Those lines of the records that contain "screenshot" are to be located and copied.

═══ Task material ═══

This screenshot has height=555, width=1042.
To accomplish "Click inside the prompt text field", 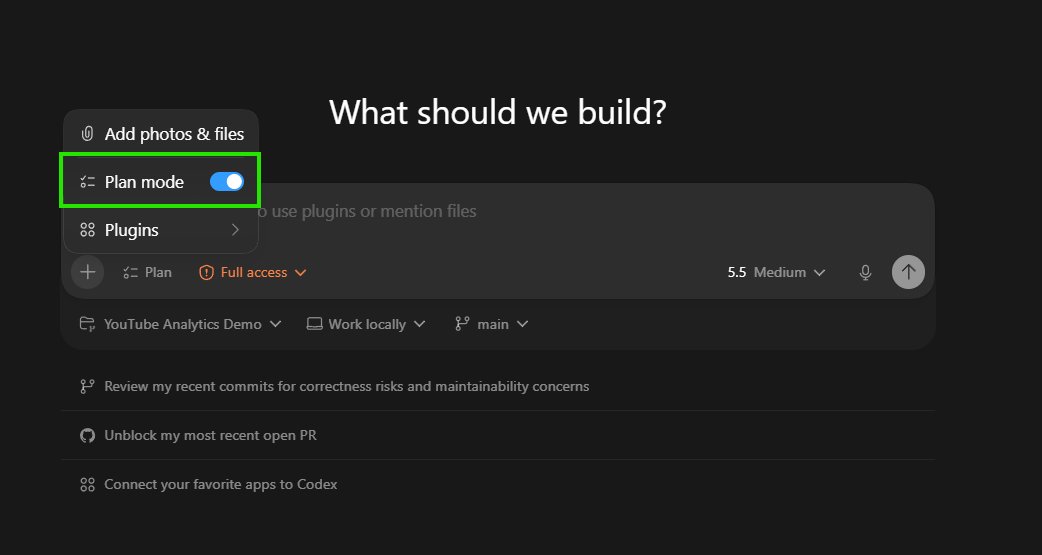I will click(x=497, y=219).
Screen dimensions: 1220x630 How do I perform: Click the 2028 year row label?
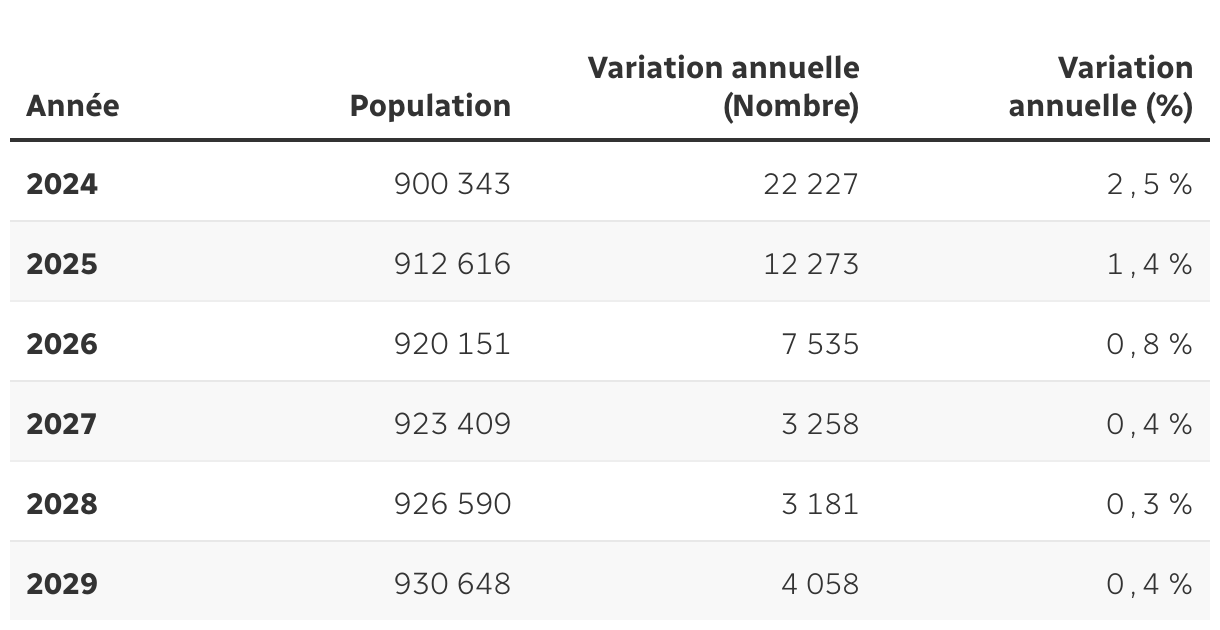(x=62, y=504)

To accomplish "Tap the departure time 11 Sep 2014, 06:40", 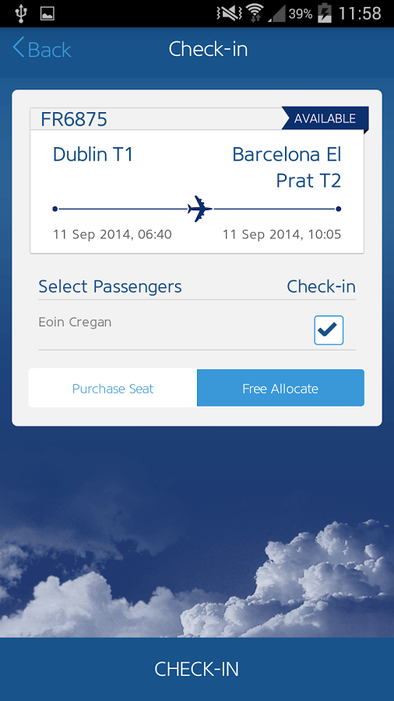I will [112, 234].
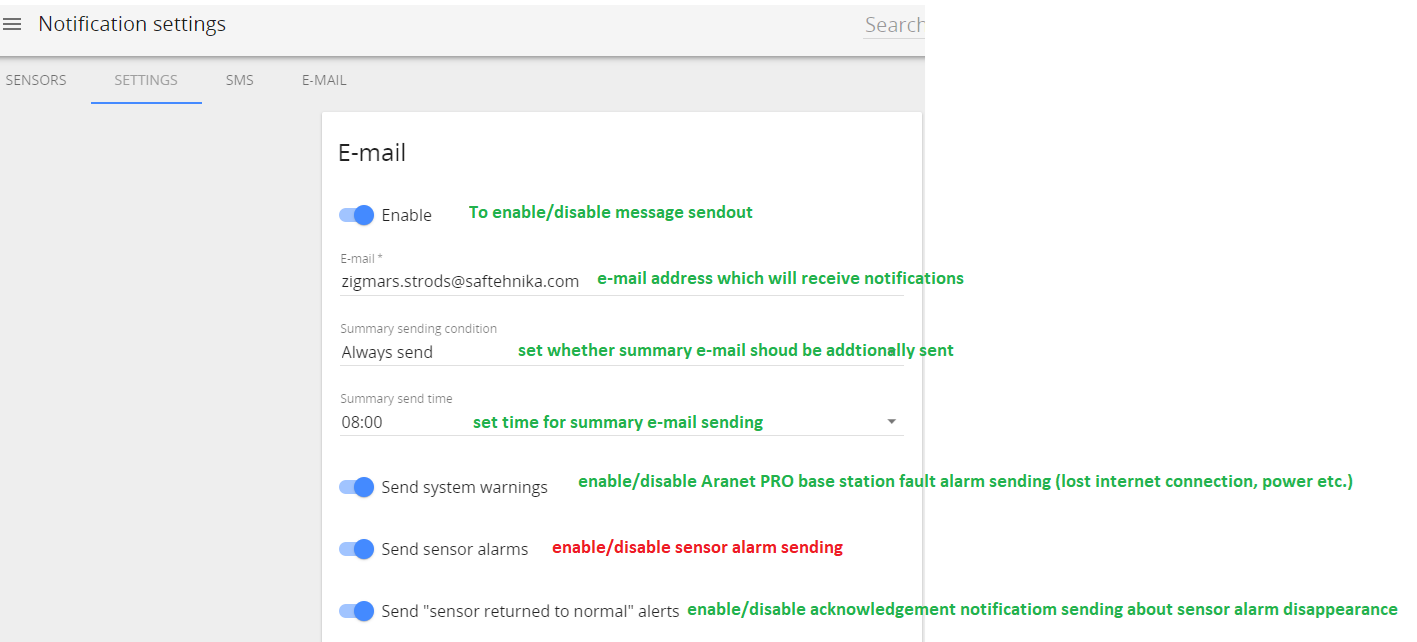
Task: Open the SMS tab
Action: point(240,80)
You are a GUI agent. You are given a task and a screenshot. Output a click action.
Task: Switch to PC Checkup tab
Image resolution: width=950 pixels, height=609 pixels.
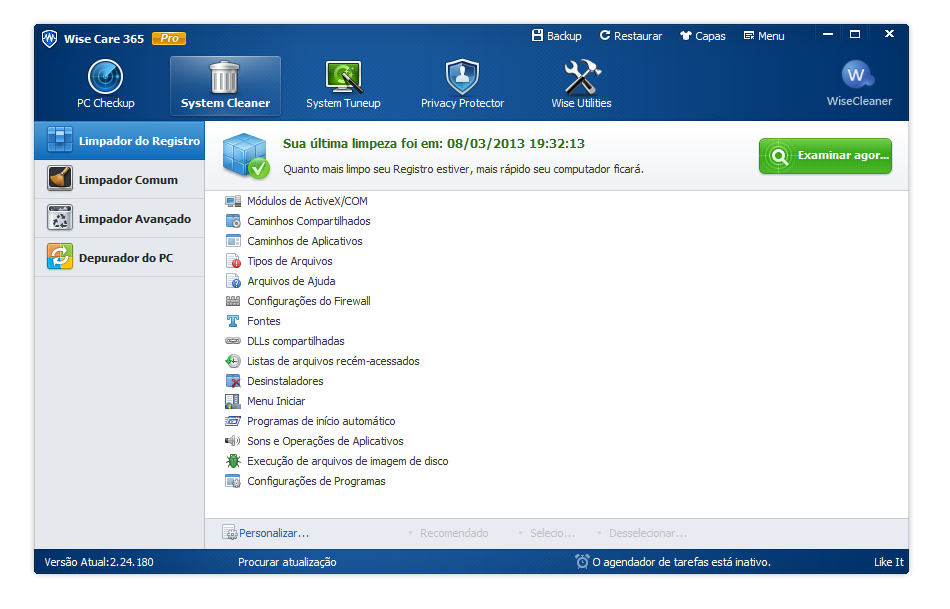[107, 84]
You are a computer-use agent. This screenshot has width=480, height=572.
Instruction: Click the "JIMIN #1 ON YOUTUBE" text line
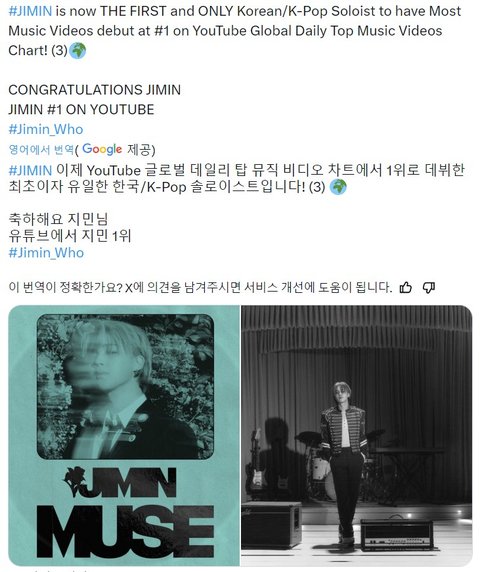(x=81, y=109)

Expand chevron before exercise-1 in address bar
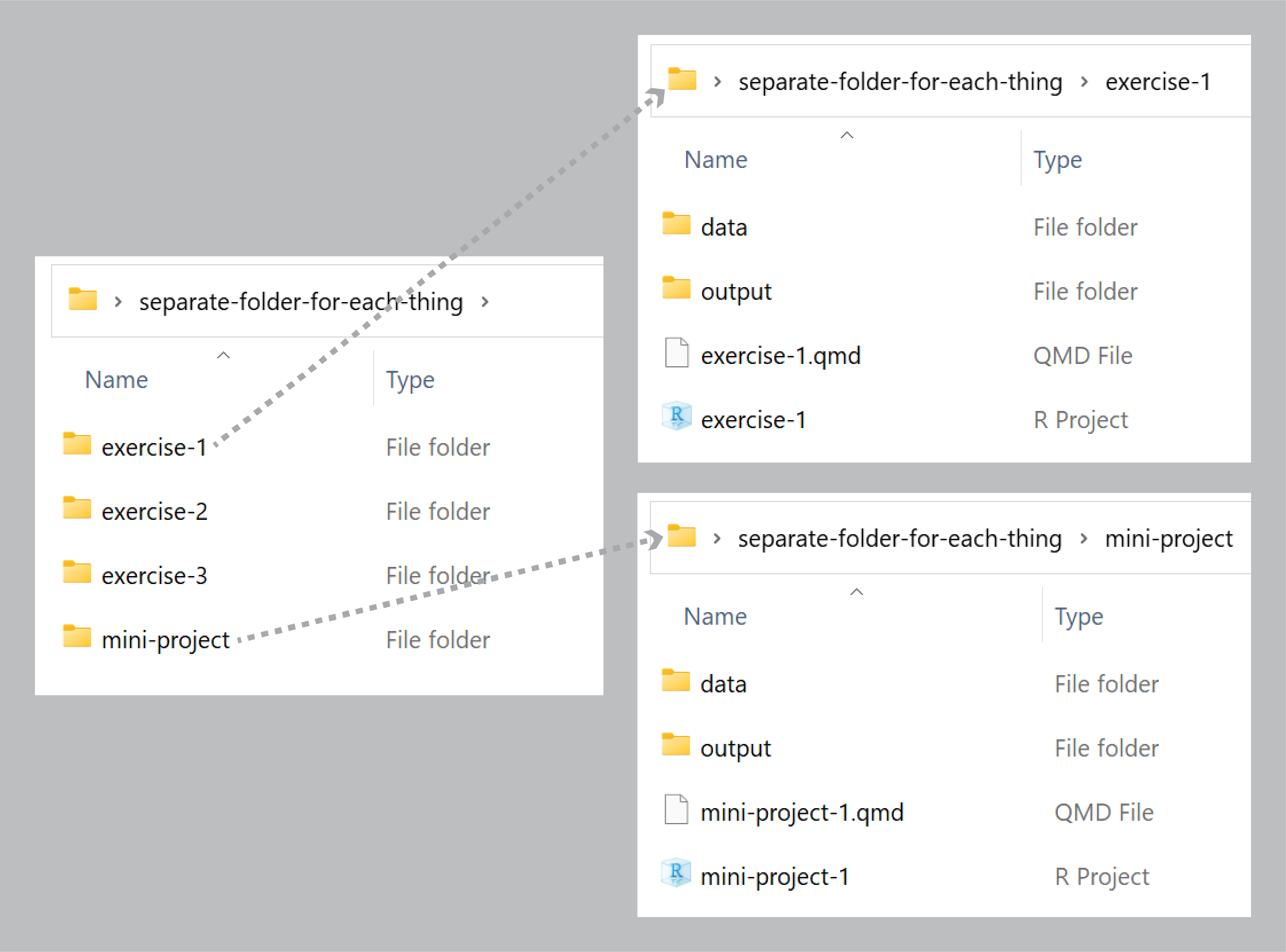coord(1084,82)
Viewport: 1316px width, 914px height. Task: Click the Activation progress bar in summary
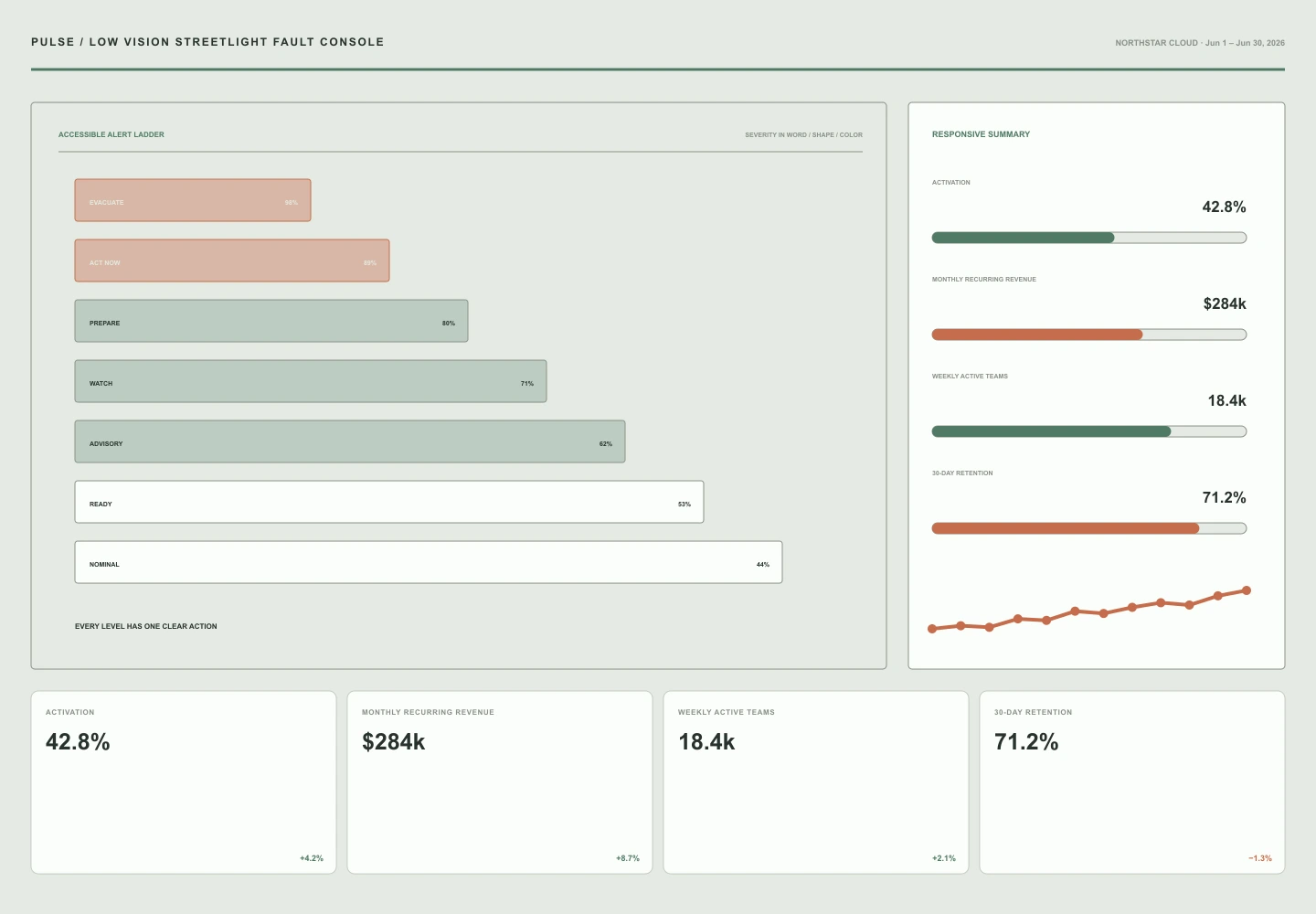[x=1089, y=238]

═══

== Answer ==
This screenshot has height=555, width=1042.
You are a GUI agent. You are given a task and a screenshot. Output a click action.
You are a computer-use agent. This screenshot has width=480, height=572.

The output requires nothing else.